Letta — stateful LLM agents with persistent memory, built for production

GitHub · Language: Python · License: Apache 2.0

What it does

Letta (formerly MemGPT) gives LLM agents long-term memory that persists across conversations — not just a context window hack, but a first-class memory layer with storage backends. It’s aimed at developers building agents that need to remember users, accumulate knowledge over time, or run autonomously for extended periods without losing state.

Why it stands out

Memory as a first-class primitive: agents manage their own memory via tool calls — writing to archival storage, searching recall memory, and editing core memory blocks rather than stuffing everything into a prompt
Stateful agent REST API out of the box: spin up the server and you get persistent agents with IDs, resumable across restarts, no DIY state management required
Multi-agent support: agents can message each other natively, enabling supervisor/subagent patterns without glue code
Model-agnostic: works with OpenAI (GPT-5.5, GPT-4.1 Nano), Anthropic (Claude Opus 4.8, Haiku 4.5), Gemini (3.5 Flash, 3.1 Pro), and local models via Ollama-compatible endpoints

Quick start

from letta_client import Letta
import os

client = Letta(api_key=os.getenv("LETTA_API_KEY"))

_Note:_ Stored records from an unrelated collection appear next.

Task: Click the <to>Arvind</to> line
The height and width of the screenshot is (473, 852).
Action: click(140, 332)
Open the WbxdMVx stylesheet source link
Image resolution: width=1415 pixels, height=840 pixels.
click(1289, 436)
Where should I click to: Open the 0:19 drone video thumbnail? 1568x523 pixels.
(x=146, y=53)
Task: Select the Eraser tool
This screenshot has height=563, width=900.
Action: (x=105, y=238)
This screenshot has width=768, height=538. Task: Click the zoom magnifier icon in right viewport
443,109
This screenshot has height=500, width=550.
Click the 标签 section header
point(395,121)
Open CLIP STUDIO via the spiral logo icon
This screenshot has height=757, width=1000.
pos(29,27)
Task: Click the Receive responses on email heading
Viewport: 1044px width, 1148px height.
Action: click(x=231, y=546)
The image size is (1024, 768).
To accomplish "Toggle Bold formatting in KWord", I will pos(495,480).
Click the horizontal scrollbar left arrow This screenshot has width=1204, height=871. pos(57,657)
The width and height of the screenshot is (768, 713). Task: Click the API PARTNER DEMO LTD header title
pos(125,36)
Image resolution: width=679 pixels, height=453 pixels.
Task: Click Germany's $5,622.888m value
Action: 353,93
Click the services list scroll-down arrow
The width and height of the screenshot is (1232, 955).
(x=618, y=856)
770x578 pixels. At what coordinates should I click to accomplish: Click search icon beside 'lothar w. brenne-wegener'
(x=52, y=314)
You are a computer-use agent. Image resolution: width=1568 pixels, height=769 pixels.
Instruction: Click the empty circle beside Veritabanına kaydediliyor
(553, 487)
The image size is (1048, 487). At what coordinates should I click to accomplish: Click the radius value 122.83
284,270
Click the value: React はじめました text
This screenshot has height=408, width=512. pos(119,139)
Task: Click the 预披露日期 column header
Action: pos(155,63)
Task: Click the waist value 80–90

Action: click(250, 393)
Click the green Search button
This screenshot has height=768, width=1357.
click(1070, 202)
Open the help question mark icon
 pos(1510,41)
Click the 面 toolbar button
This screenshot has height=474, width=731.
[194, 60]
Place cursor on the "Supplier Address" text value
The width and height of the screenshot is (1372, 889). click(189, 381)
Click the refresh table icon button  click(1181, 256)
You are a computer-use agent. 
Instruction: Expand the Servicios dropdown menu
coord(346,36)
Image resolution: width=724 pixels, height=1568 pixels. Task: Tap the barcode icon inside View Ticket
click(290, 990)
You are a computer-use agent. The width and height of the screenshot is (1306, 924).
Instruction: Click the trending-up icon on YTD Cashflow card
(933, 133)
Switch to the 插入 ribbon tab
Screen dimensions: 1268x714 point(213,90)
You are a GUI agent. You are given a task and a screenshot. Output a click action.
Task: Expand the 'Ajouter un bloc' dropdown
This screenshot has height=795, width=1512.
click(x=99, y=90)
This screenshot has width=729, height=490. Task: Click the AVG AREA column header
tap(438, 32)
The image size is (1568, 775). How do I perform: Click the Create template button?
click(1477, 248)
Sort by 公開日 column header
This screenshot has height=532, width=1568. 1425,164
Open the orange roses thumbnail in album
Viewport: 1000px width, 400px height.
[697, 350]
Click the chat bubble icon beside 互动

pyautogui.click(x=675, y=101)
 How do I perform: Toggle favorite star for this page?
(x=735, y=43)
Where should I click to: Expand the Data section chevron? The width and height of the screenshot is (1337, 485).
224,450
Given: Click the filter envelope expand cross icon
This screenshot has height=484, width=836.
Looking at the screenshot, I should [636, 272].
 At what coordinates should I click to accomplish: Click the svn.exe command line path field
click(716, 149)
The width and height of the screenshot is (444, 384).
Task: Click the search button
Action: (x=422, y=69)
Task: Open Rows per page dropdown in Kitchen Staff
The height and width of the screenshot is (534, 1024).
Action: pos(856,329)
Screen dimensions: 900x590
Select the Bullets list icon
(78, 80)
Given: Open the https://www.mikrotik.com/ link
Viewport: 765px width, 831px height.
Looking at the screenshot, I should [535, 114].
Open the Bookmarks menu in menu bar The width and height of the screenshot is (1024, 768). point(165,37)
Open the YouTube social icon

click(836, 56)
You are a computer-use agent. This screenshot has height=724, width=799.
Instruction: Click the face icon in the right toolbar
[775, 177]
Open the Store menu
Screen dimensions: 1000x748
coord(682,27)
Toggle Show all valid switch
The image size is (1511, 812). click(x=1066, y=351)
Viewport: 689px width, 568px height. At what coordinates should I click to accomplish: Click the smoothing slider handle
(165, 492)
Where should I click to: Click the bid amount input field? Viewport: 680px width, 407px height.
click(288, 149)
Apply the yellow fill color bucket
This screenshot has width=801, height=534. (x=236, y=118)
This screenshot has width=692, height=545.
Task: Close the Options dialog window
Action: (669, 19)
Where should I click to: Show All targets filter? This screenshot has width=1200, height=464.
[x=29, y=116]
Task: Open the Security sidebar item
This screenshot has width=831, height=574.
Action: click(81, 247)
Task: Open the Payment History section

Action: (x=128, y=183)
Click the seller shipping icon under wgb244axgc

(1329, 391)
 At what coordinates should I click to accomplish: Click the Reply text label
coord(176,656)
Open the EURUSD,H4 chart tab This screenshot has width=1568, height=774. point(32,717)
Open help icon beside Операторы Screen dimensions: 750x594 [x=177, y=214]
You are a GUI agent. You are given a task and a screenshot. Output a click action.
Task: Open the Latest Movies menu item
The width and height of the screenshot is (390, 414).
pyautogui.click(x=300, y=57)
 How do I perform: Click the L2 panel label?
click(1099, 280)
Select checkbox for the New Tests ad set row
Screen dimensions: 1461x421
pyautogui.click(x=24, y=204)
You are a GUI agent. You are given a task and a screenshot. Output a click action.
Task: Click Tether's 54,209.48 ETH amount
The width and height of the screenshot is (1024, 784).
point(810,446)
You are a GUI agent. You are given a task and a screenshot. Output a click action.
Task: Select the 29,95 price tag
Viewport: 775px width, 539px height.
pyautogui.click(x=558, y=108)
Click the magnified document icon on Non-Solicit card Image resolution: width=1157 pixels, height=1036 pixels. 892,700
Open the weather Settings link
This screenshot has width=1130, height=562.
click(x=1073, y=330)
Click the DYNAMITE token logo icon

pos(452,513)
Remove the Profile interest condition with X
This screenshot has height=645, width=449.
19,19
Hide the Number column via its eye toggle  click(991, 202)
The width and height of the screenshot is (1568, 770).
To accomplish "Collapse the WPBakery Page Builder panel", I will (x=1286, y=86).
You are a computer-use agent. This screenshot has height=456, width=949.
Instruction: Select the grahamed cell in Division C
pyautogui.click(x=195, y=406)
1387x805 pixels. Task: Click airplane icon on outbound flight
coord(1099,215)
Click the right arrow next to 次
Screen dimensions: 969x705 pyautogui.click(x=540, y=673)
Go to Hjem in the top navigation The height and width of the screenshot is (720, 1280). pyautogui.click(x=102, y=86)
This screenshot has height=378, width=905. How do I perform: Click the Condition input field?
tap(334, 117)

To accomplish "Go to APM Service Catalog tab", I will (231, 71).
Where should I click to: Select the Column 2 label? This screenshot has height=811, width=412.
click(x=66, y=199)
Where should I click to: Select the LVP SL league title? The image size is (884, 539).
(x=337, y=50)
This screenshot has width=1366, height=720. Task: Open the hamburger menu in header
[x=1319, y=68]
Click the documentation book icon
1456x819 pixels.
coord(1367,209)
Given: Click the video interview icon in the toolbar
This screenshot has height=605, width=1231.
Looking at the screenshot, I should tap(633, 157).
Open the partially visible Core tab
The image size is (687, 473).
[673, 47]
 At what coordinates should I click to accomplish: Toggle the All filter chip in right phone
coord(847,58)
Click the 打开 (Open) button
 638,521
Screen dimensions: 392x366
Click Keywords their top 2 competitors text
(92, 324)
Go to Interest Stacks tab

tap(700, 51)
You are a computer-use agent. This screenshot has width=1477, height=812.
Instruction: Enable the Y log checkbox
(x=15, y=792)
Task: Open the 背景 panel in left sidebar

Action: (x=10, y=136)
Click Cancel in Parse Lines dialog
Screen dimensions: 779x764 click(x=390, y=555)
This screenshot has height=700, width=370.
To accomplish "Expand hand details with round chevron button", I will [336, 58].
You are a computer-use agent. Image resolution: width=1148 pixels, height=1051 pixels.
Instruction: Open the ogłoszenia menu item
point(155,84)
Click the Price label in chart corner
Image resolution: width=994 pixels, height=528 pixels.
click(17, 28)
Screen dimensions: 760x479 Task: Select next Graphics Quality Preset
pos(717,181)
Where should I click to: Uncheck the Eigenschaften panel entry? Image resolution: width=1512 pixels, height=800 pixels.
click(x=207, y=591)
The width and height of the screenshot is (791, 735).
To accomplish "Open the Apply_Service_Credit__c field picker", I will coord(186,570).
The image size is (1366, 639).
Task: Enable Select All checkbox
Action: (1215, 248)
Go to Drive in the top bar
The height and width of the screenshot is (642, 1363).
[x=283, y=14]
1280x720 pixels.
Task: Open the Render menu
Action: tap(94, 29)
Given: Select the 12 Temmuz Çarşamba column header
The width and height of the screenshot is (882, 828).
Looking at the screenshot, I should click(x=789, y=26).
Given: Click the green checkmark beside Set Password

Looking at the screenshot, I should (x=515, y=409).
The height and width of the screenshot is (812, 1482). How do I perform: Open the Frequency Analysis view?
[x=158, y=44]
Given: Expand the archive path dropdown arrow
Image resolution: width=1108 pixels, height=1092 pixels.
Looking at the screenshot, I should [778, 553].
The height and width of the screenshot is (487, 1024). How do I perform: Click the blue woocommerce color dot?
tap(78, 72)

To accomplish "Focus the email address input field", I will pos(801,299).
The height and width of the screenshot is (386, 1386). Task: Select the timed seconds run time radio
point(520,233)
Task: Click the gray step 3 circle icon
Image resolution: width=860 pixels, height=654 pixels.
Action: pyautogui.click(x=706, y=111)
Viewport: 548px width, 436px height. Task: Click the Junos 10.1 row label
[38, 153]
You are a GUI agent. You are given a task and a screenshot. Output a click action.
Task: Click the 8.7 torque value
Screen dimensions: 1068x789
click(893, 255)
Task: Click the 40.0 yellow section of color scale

agent = client.agents.create(
    model="openai/gpt-5.5",
    memory_blocks=[
        {"label": "human", "value": "User is a backend developer who prefers concise answers."},
        {"label": "persona", "value": "I am a helpful assistant with excellent memory."},
    ],
)

response = client.agents.messages.create(
    agent_id=agent.id,
    input="What stack should I use for a high-throughput API?",
)

for message in response.messages:
    print(message)

# Later — same agent_id retains full memory across sessions

When to use it

User-personalized agents: chatbots or assistants that need to remember preferences, history, and context across many separate sessions
Long-running autonomous tasks: workflows where an agent accumulates knowledge incrementally — research assistants, coding agents that learn a codebase over time
Multi-agent systems where shared memory matters: pipelines where agents need to read/write a common knowledge store rather than just pass messages

When to skip it

Stateless RAG pipelines: if your use case is purely retrieval-augmented generation with no need for persistent agent identity, Letta adds overhead for no benefit — a leaner retrieval stack is simpler
Latency-sensitive applications: the memory tool-call loop adds round trips; if sub-second response time is critical, simpler context management will serve you better

The verdict

Letta solves a real architectural problem that most agent frameworks paper over — what happens to memory between sessions. The stateful server model is genuinely production-ready, and the memory abstraction is cleaner than rolling your own with a vector DB and session store. If you’re building agents that need to know users over time rather than just respond to them, Letta is the most thoughtfully designed solution in the current open-source ecosystem.